Yang Harus Dikerjakan: Menurut artikel berjudul "Melupakamu", di mana posisi duduk favorit si aku selama satu tahun terakhir?

Senin, 30 September 2013

Melupakamu




Tidak ada yang lebih menyenangkan selain merenung didalam perjalanan. Kau belum pernah mencobanya? Cobalah, maka kau akan sadar dunia amatlah luas, tidak sesempit hatimu, hati mereka, juga hatiku. Senja ini aku duduk dalam posisi favoritku satu tahun terakhir; paling pojok, dekat jendela, membuka jendela selebar mungkin lantas membiarkan angin yang berubah-rubah warna :kadang hitam, putih bahkan tanpa warna, menerpa muka tanpa pamrih, meninggalkan bercak. Peduli? Untuk apa, wajah cantik juga tidak menjamin adanya cinta.
Di jalan pulang selalu ada kenangan
Di jalan pulang selalu dalam pembelajaran.
Aku jatuh cinta. Sungguh, aku mengatakanya. Jika ini bukan cinta, lalu apakah nama perasaan aneh ini? Yang karenanya, aku menyukai menulis liris sok romantis, membaca novel roman bahkan picisan, juga mendengar lagu gejolak perasaan yang dulu aku menyebutnya klise. Aku tidak pernah mengerti, dan aku tidak ingin mengerti mengapa hati cepat melemah jika ada dirimu. Dirimu yang lugu, cuek juga blagu.

Kutipan Sumber:
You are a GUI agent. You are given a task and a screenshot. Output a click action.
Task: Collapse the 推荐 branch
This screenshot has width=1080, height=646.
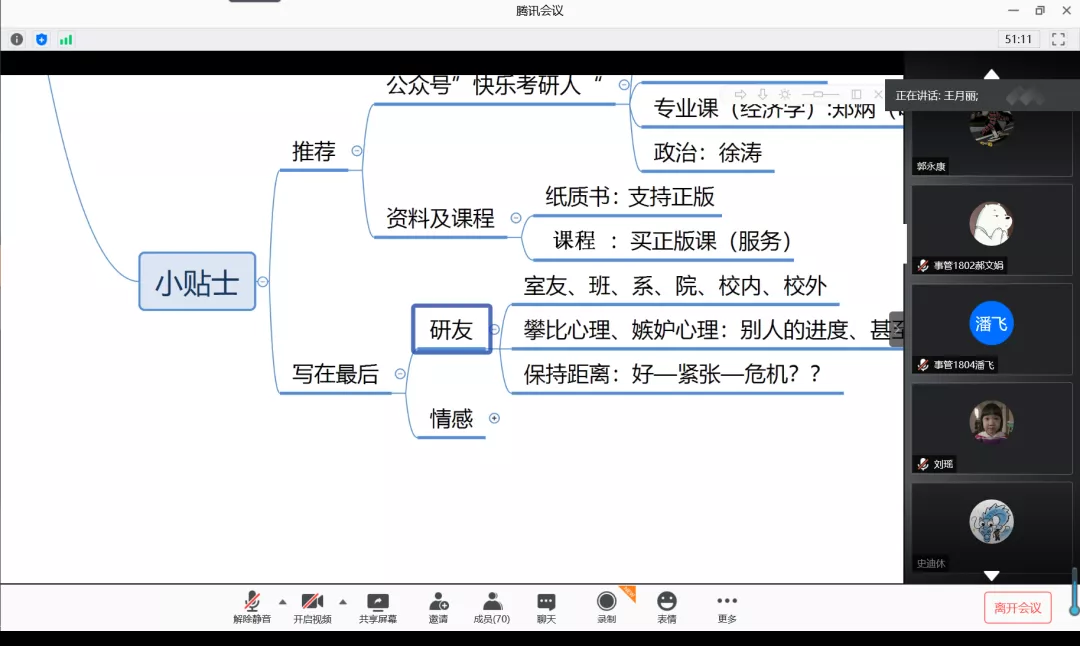coord(357,151)
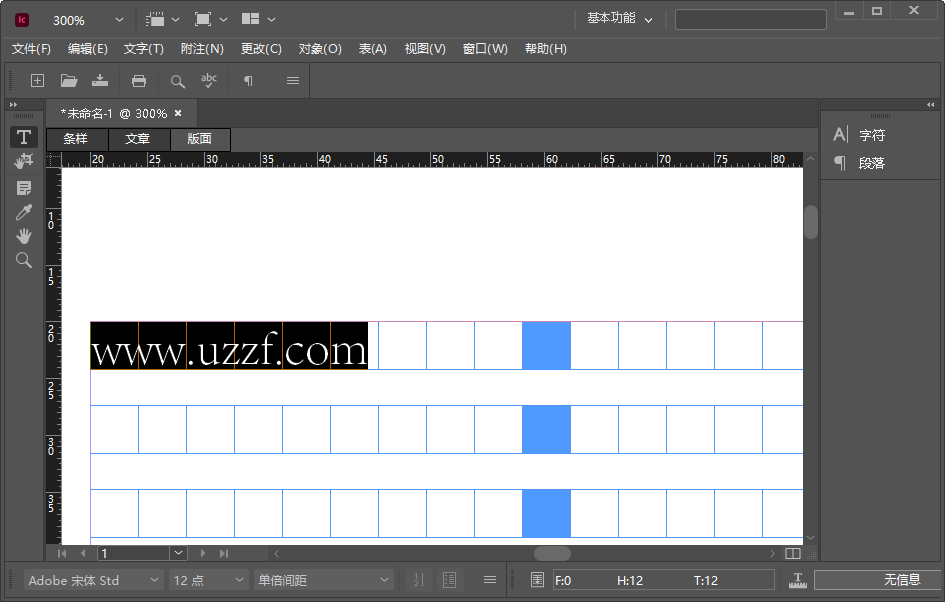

Jawaban Lengkap: Paling pojok, dekat jendela.